Arkansas was not always famous for its diamonds. First, someone had to find them. That someone was John Wesley Huddleston (1862-1941), farmer and amateur prospector. He spotted two lustrous white stones among dirt and pebbles on land he owned in Pike County, which happened to include an ancient volcanic formation.

As The Arkansas Gazette reported Sept. 21, 1906, on Page 1, Huddleston took the stones to Little Rock jeweller Charles S. Stifft. After a few tests, Stifft sent them to New York, where four experts agreed they were gem-quality, blue-white diamonds. The Gazette reported that one weighed 2⅝ carats and the other 1⅜ carats.

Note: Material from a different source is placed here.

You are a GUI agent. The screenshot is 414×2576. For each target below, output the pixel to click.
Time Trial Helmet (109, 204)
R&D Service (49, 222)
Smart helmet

Geologists had known about this unusual land near Murfreesboro since the 1840s. According to a biography of Huddleston by Dean Banks (see pcahs.org), geologist John C. Branner surveyed and mapped Pike County’s eroded igneous intrusion in 1888. Recognizing the structure as similar to the famous diamond “pipes” of South Africa, Branner spent fruitless hours crawling about, picking up gravel and putting it down.

Legends about “Diamond John” Huddleston depict him as a clever pig farmer who watched Branner on his knees and returned later with more success. Supposedly the wily farmer kept his find a secret until he’d bought the land, dirt-cheap. But Dean writes that Huddleston and his wife, Sarah, habitually bought and sold land to supplement their farm income. They chose their 243-acre, diamond-bearing tract because it was accessed by the best gravel road in the county, was an outdoorsman’s ideal and suitable for running hogs and grazing horses. And they could afford it.

Rumors of gold strikes were common in the forest, though, and the land held some curiously greenish and reddish dirt. Huddleston was looking for ores when he spotted his gems.

Stifft, his son-in-law Albert Cohn and Samuel W. Reyburn of Little Rock formed a company to buy 360 acres. With more than $36,000 from the sale, the Huddlestons moved to Arkadelphia. Years later, after tragedies and Sarah’s death, John remarried and returned to Murfreesboro. Before he divorced her, his young wife exhausted his money. He continued his land speculations and also sold junk until he died at home in 1941.

As a soil survey by the U.S. Department of Agriculture’s Natural Resources Conservation Services puts it, after a turbulent history of mining and tourism enterprises, in 1969, the diamond field and adjoining land were bought by GI Industries of Dallas. That company in turn sold the property to the state, which in 1972 created Crater of Diamonds State Park.